Seriously impressive. Thumbs up.

markvander

2 years ago

I would love to make contact with you to discuss this project as the distance you are detecting is just what I am looking for to build a collision avoidance system. Have been really struggling to find a sensor suitable and am very new to Arduino. I am trying to build a system that triggers an alarm on a mobile phone. mk.vander@bigpond.com

Anonymous user

2 years ago

Old post / project, but would love to try this now in 2022. However. Wire.h is giving me a hard time with the MKR WIFI 1010 board. (it can not be found when compiling for the 1010 board!) Am I missing something here? Wire.h is working fine with other boards (micro / nano ..... )

mchl

3 years ago

Seriously impressive. Thumbs up.

Anonymous user

4 years ago

Hello, I would mike to use a similar technology, but I don't know how to code the sensor to have a reference map. Have you succeeded in programming a comparison between the reference map and the other measurements taken?

maulepilot

4 years ago

Since this project was published, I've resumed experimenting with a limited form of LIDAR mapping using a servo mounted LIDAR-Lite v3HP sensor. The goal is to minimize false alarms while maximizing true intrusions. By panning the sensor over a 180 degree arc which most servos can handle, a 180-point distance map is built as a reference with no intrusions. Then the servo-mounted LIDAR sensor is swept back and forth over the same area continuously and compared with the reference map.
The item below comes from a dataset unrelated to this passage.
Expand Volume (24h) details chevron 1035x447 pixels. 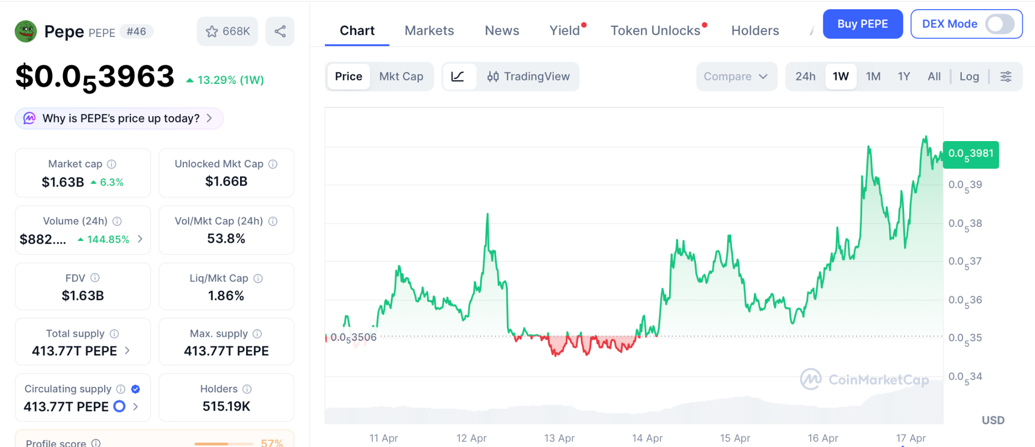[x=140, y=239]
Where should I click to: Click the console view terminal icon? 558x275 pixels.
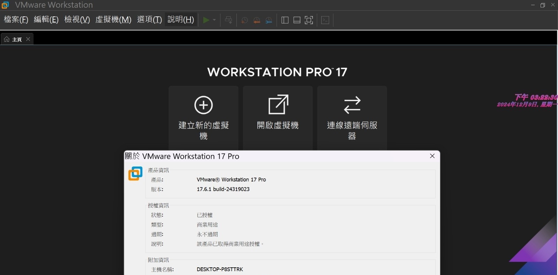(325, 20)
A threshold is established to identify true intrusions and when the difference between the reference map and distance readings exceeds the threshold, an alarm is generated. The key to achieving the goal is in the algorithm used to compare the reference map with the distance readings. Simply subtracting the two at each degree point is not sufficient to minimize false alarms. Machine learning may be a possible technique to solve this problem. I am in the process of investigating how it could be implemented in this project. Once a viable technique is discovered, I plan to introduce a tilt servo and scan the target area 180 degrees horizontally and 20 degrees vertically. At 20 degrees of tilt and 40 feet of distance, the LIDAR beam will cover a height of about 4 feet. That should be sufficient to tell the difference between an animal and a human or vehicle. I've discovered that the type of servo and delay between servo movements are key factors in minimizing false alarms. Nylon gear servos are smoother and create less vibration that affects the distance reading. Servos that remain in position without continuous position pulses have less vibration as well. A 100 millisecond delay between servo positioning movements helps reduce the vibration but makes the 180 degree sweep last 18 seconds. I'm considering using a slip-ring motor and rotating the LIDAR sensor continuously to eliminate servo vibration and speed up distance readings. Adafruit's SRC022A-6 slip-ring motor has a rotation speed of 0 - 300 RPM but I would still need a tilt servo and current drain might increase to the point where battery operation is not feasible. Magnetically driven, contactless actuators would be the ideal solution to eliminate mechanical vibration and wear. I am also researching that possibility.